Aim of the exercise: The entries below need to be written out exactly, with no pictures included.

Supplied data:
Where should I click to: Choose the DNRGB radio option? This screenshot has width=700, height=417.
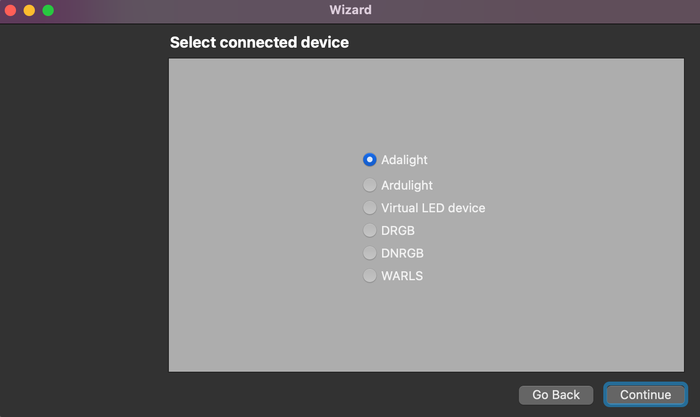[370, 253]
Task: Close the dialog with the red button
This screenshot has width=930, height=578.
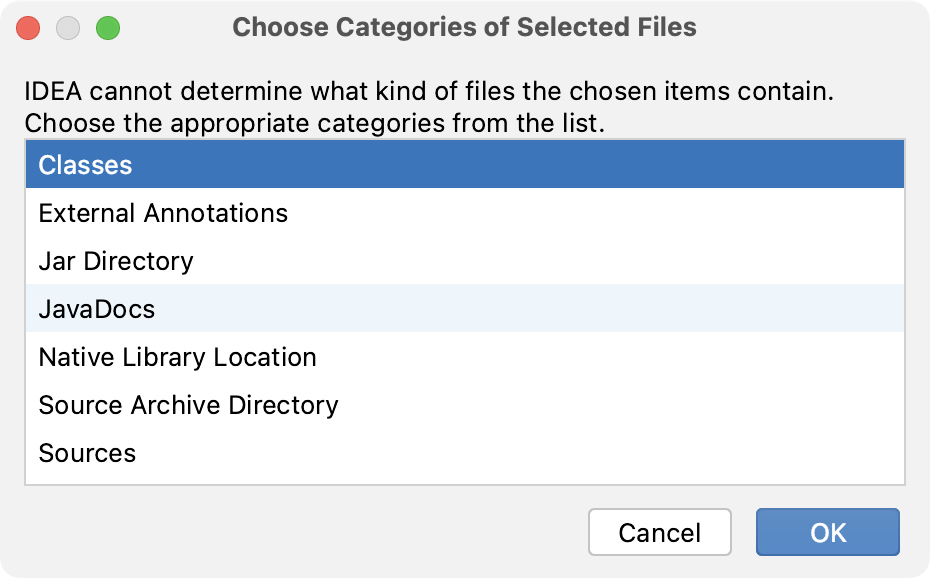Action: (28, 28)
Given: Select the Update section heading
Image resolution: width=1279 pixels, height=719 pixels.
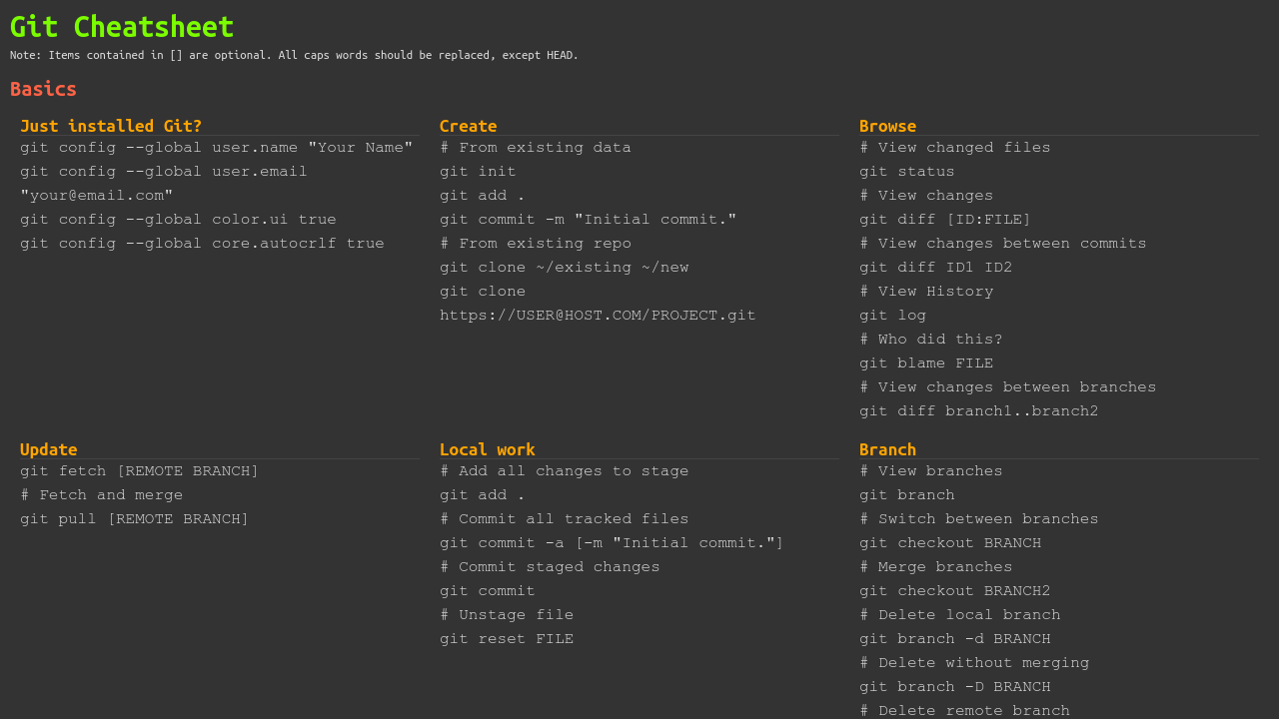Looking at the screenshot, I should 48,450.
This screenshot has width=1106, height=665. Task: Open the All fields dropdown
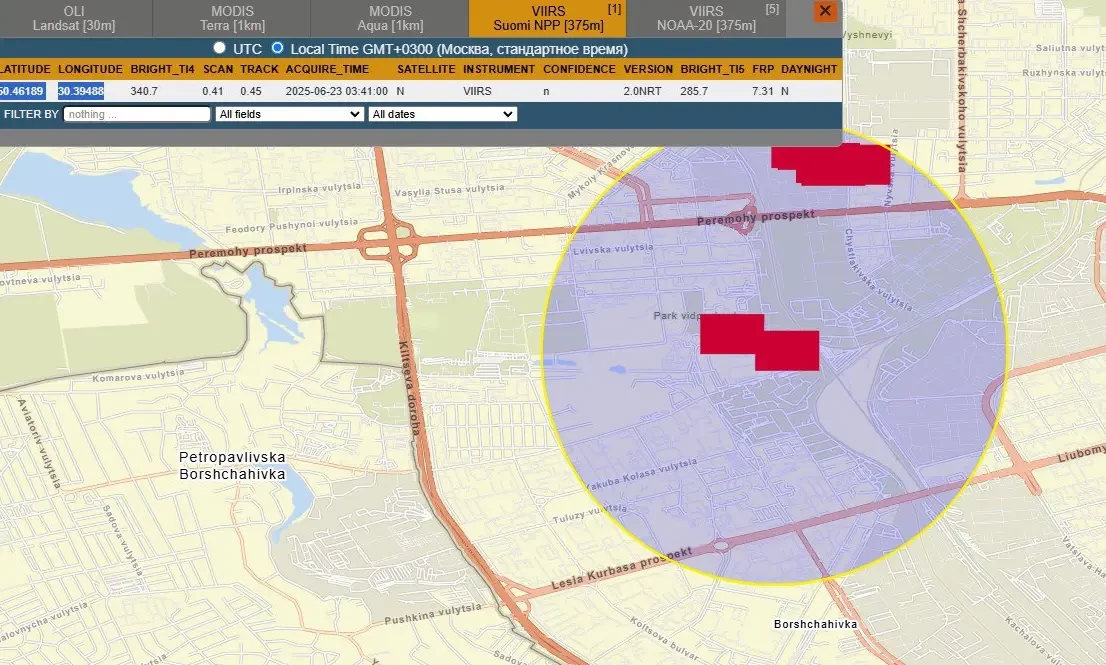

Task output:
Where should I click to: Choose the DNRGB radio option? This screenshot has width=700, height=417.
[370, 253]
Task: Close the dialog with the red button
This screenshot has width=930, height=578.
Action: (28, 28)
Given: Select the Update section heading
Image resolution: width=1279 pixels, height=719 pixels.
Looking at the screenshot, I should 48,450.
This screenshot has width=1106, height=665. Task: Open the All fields dropdown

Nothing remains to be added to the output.